* Work request:
Print the line that has "교권 (295, 549)" in it, then every remaining line of the data, exactly and without anything extra.

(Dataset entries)
*** Block opens ***

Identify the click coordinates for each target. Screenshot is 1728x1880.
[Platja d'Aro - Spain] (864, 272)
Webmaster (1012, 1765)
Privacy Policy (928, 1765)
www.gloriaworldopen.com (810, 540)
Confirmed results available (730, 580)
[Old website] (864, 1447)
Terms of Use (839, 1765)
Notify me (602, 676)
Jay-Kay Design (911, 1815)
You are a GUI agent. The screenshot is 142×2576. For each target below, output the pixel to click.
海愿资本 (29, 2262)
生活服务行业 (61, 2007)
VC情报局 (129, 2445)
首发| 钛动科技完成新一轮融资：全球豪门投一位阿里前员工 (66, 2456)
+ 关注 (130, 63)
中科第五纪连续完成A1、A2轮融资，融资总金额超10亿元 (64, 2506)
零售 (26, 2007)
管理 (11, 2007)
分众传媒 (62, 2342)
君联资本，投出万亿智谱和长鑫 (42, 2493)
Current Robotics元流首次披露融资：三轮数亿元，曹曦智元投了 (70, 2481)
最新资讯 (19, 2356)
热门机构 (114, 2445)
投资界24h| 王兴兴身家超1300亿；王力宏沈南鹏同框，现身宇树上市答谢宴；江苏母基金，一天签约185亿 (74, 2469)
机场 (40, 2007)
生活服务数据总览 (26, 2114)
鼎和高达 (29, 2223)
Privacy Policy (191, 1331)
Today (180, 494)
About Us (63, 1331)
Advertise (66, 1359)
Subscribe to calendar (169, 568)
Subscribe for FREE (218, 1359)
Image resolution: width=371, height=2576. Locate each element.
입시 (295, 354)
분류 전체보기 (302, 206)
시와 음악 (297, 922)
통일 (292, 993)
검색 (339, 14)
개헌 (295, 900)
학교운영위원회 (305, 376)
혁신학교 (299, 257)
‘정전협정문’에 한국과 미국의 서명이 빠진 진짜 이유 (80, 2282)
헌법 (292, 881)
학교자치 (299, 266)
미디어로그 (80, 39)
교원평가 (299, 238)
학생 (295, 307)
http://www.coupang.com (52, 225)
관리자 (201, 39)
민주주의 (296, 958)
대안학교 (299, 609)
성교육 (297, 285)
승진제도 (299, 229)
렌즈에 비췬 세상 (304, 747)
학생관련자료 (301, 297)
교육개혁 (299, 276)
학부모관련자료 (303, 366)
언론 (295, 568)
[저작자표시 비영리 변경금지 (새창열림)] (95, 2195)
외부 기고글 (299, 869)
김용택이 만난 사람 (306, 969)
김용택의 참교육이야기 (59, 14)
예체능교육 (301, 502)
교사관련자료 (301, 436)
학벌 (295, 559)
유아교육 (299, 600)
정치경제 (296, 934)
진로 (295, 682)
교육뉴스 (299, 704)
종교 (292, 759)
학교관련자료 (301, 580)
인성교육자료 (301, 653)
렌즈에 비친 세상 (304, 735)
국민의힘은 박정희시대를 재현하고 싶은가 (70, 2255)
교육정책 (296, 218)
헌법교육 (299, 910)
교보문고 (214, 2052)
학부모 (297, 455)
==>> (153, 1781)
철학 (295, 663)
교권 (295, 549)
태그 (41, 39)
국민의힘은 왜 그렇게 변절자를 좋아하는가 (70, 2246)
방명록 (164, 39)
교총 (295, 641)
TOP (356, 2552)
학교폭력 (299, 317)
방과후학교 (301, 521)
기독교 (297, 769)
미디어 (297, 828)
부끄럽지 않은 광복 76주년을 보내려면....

*** Block closes ***

* Your solution:
교권 (295, 549)
태그 (41, 39)
국민의힘은 왜 그렇게 변절자를 좋아하는가 (70, 2246)
방명록 (164, 39)
교총 (295, 641)
TOP (356, 2552)
학교폭력 (299, 317)
방과후학교 (301, 521)
기독교 (297, 769)
미디어 (297, 828)
부끄럽지 않은 광복 76주년을 보내려면....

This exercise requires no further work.